Templeton Yes, excluding Burger King. I’m talking about the callers’ evidence.

The callers’ evidence is innocent discussion then we get to Burger

King, then we get to ‘male A’.

Tipping J And the Judge was really quite with respect spartan in her directions on the evidence on that point but that on its own would probably not be significant but it’s a very spartan summing up

Templeton And it just underlines the need for separate counts because then in fairness the Burger King could be isolated and looked on its own and address the callers ‘male A’ threat would have

Tipping J Well I’m looking at what I’m calling the vicarious ones just as a group of them Mr Templeton to say just ‘the callers’ in what you might call a broad way, when some of them were of one character and others were not, is well not totally helpful, but you know that on it’s own wouldn’t really get one very far. It’s just part of the whole picture.

Templeton Yes but one thing I’ll say about these calls, although it’s not really apparent is there is a mixed series of motives it would appear for the money discussion. There is the money owed to the company in China. There is the claim about the return of the IOU note which the appellant found that the complainant had taken that belonged to her, she says unlawfully. There was also the discussion about the immigration status generally, so you have a mixed series of topics for these calls. So it’s not a situation of the breaking a leg threat for the money. What money? It’s continuous all the way through. It pops up but it’s not continuous. And the last point I would mention is reference is made again to the relevant test in the difference between balance of probabilities and reasonable evidence, so I just draw the Court’s attention to Justice Cooke, was in Buckton who drew a practical distinction between the two tests. He said that the balance of probabilities test was rigid, or more rigid and therefore it didn’t allow for the flexibility that the reasonable evidence test so provided. Justice Somers agreed with him on that and then referred to the reference as being safe to admit which is also what Justice Cooke had mentioned. The majority decision didn’t refer at all to the safeness issue and Justice Cooke felt that the balance of probabilities was less flexible and more rigid. I can’t actually find the exact passage to hand at the moment but it’s apparent when one reads it

Tipping J Is there not a more fundamental difference, namely that the real issue is whether this evidence should go to the jury not whether the Court thinks it measures up to a pre-ordained standard of proof? The latter being a sort of indirect way of saying it’s sufficient to go to the jury, but the key point is will you admit it so that the jury can consider. Surely the focus should be on that rather than some abstract standard of proof.
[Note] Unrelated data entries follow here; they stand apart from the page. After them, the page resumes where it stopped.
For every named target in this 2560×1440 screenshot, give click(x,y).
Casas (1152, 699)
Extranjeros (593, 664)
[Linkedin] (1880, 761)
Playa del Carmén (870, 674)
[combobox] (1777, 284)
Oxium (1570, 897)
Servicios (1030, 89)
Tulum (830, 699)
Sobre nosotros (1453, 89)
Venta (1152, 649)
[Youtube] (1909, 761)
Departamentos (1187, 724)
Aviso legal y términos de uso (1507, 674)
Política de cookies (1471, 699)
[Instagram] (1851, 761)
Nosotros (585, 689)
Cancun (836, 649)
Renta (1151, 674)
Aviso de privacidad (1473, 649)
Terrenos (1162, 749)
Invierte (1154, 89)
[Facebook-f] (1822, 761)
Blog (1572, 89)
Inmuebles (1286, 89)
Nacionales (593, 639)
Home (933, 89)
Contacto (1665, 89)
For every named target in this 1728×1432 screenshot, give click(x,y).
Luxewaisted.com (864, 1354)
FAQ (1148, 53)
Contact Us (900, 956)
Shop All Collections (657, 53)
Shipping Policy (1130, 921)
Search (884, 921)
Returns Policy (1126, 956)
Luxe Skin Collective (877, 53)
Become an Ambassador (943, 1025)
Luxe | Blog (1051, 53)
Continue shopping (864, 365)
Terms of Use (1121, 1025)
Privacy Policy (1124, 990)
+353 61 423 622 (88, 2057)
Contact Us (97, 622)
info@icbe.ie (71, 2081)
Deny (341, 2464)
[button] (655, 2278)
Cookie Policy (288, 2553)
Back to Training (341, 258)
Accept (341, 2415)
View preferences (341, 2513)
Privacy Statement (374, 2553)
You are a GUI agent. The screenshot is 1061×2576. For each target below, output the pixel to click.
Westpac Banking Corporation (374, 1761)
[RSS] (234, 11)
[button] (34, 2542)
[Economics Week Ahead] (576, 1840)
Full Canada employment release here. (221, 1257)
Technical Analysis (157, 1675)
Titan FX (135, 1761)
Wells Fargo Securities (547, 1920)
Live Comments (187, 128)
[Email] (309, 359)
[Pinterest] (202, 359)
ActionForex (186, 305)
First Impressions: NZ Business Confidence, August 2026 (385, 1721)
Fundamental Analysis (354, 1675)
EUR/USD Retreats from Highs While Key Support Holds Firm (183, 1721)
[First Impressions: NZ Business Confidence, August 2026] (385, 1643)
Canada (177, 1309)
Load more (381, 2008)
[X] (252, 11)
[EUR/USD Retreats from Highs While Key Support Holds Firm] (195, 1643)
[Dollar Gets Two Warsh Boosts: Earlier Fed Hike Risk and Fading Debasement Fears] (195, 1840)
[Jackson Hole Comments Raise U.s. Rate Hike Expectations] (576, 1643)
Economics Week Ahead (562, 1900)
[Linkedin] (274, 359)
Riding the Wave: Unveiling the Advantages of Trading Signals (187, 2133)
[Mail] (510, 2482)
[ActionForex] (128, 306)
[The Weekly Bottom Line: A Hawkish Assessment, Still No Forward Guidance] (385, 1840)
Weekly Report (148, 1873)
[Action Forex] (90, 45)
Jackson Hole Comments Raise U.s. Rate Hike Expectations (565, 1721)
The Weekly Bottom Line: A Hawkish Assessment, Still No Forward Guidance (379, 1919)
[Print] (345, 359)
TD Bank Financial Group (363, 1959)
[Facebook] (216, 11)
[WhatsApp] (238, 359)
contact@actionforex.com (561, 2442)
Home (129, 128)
Templeton Well as I tried to say in my opening I think there are two aspects to it.

One is that in the context of this particular case when it’s dependent upon one person a lot of caution needs to be exercised by the trial Judge

Tipping J That’s application. I’m asking you whether you agree or disagree conceptually with that distinction.

Templeton Yes, with the distinction, yes. Those are my submissions.

Elias CJ Thank you Mr Templeton. Thank you counsel for your help. We’ll reserve our decision.